▸ TEXT
┄┄┄┄┄┄
Heather Rabbatts also gets a damehood. She was the first woman to be appointed as a Director of the FA. She is spearheading the FA's efforts to improve the diversity of those who work in football, having served as chief executive of Millwall Football Club, where she worked with fans and community groups to challenge racism as well as building a successful football club. She has previously served as a BBC governor and as chief executive of Lambeth Council, where she achieved, with a great team, a remarkable turnaround in its financial state and quality of service.
Actress Imelda Staunton receives a CBE for services to drama. Currently starring in the West End production of Gypsy, she has been nominated for a total of 10 Laurence Olivier Awards for her performances in plays and musicals, including Sweeney Todd, Good People and Into The Woods. She played the title role in Mike Leigh's 2004 film Vera Drake, for which she won the Bafta for best actress as well as an Oscar nomination.
Idris Elba gets an OBE for services to drama. The actor is best known for his portrayals of the eponymous detective in the BBC series Luther and drug lord Stringer Bell in the American TV show The Wire. He also played Nelson Mandela in the 2013 film Mandela: Long Walk to Freedom.
James Nesbitt receives an OBE for services to drama. A popular TV actor for many years, his many productions include Cold Feet, Murphy's Law and The Missing. He played the dwarf Bofur in Sir Peter Jackson's film adaptation of The Hobbit.
David Oyelowo receives an OBE for services to drama. After playing MI5 officer Danny Hunter in the TV series Spooks, he portrayed Martin Luther King Jr in the film Selma, for which he received a Golden Globe Award nomination.
Professional road racing cyclist Chris Froome is awarded an OBE for services to cycling. He finished second behind Bradley Wiggins in the 2012 Tour de France, and then went on to win it in 2013 and 2015.
Ronnie O'Sullivan gets an OBE for services to snooker. Often regarded as the most naturally gifted snooker player of all time, he has won five World Championship, five Masters, and five UK Championship titles.
Damon Albarn is awarded an OBE for services to music. The lead singer of both Blur and Gorillaz, Albarn has released a solo album and worked on many side projects, including Mali Music and The Good, the Bad and the Queen. He has collaborated on stage productions such as Dr Dee and wonder.land.
Denis Law receives a CBE for services to football and to charity. The Scottish footballer played for Manchester United from 1962 to 1973, scoring 237 goals in 404 appearances, second only to Bobby Charlton. He won the prestigious Ballon d'Or award in 1964. He is patron of the charity Football Aid.
John Surtees gets a CBE for services to motorsport. He was the 500cc motorcycle World Champion in 1956, 1958, 1959 and 1960, as well as Formula One World Champion in 1964 He remains the only person to have won World Championships on both two and four wheels.
Sports commentator Sue Barker is awarded an OBE for services to broadcasting and charity. The former tennis player won the French Open in 1976, and is now one of the BBC's main sports presenters.
An MBE has been awarded to Clifford Price (more commonly known as Goldie), for his contribution to the music, TV and film industries, along with his work with a number of charities along the way.
┄┄┄┄┄┄
▸ GIVEN DATA

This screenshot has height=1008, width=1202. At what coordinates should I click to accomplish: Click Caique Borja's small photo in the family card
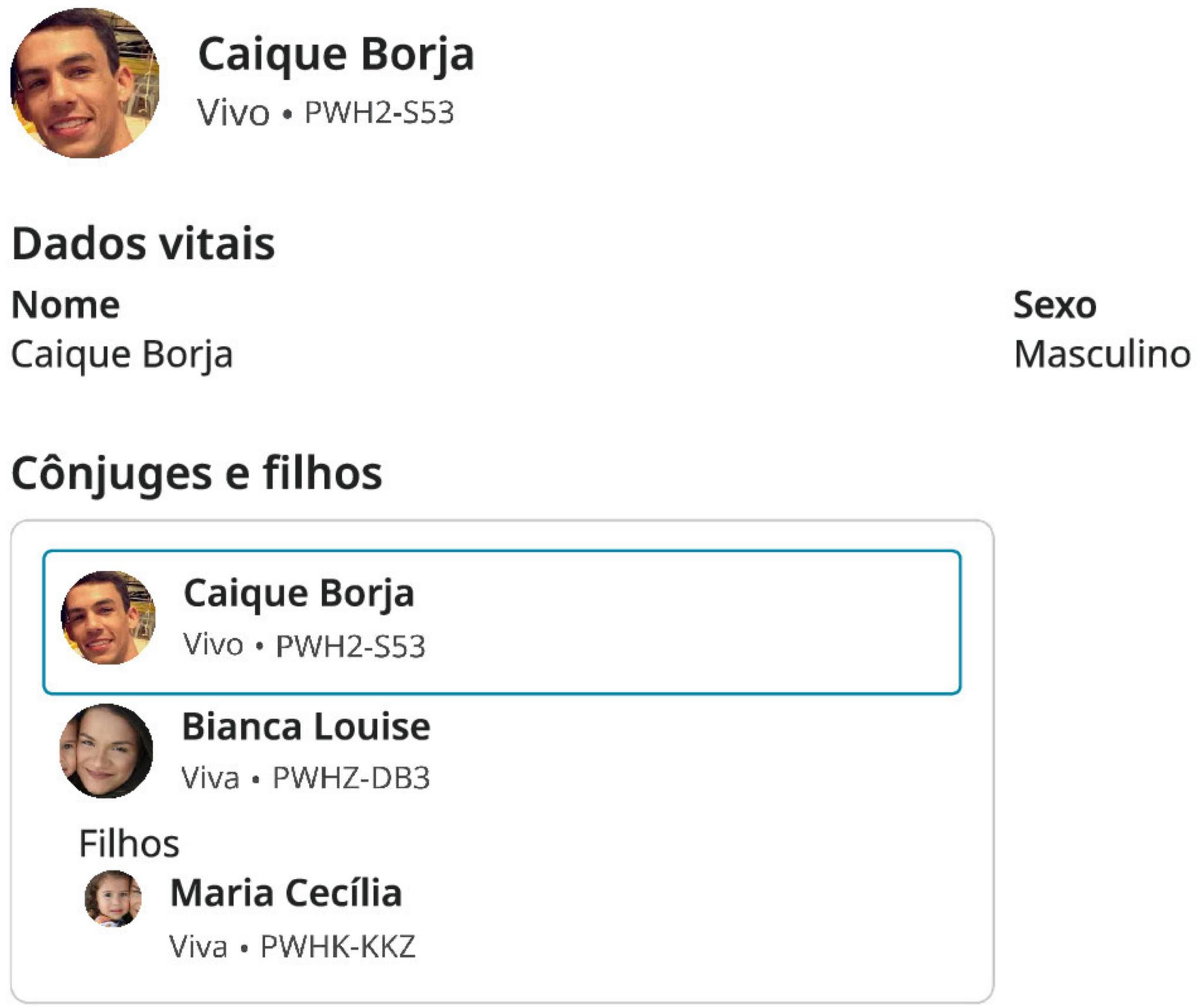pyautogui.click(x=109, y=618)
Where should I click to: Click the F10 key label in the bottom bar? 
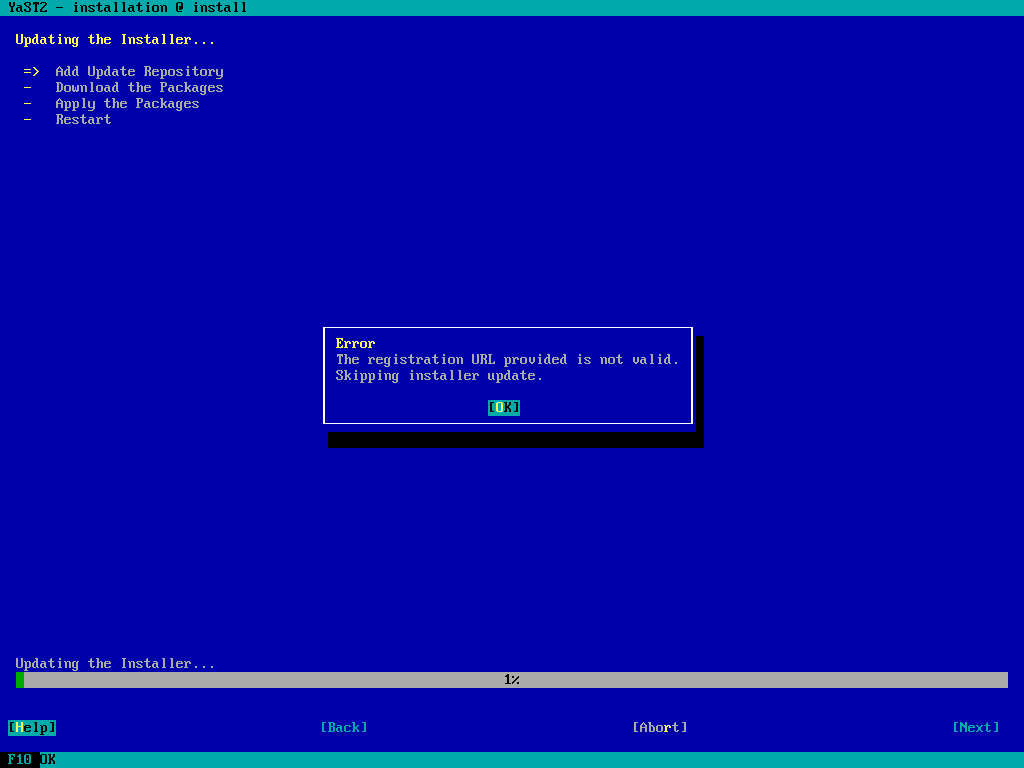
┄┄┄┄┄┄
▸ TASK SET
A) In the honours text, in which year did Denis Law win the Ballon d'Or?
B) Reproduce, word for word, the stretch of the honours text from "James Nesbitt receives" through "2013 and 2015.".

▸ YOUR WRITTEN ANSWERS
A) 1964

B)
James Nesbitt receives an OBE for services to drama. A popular TV actor for many years, his many productions include Cold Feet, Murphy's Law and The Missing. He played the dwarf Bofur in Sir Peter Jackson's film adaptation of The Hobbit.
David Oyelowo receives an OBE for services to drama. After playing MI5 officer Danny Hunter in the TV series Spooks, he portrayed Martin Luther King Jr in the film Selma, for which he received a Golden Globe Award nomination.
Professional road racing cyclist Chris Froome is awarded an OBE for services to cycling. He finished second behind Bradley Wiggins in the 2012 Tour de France, and then went on to win it in 2013 and 2015.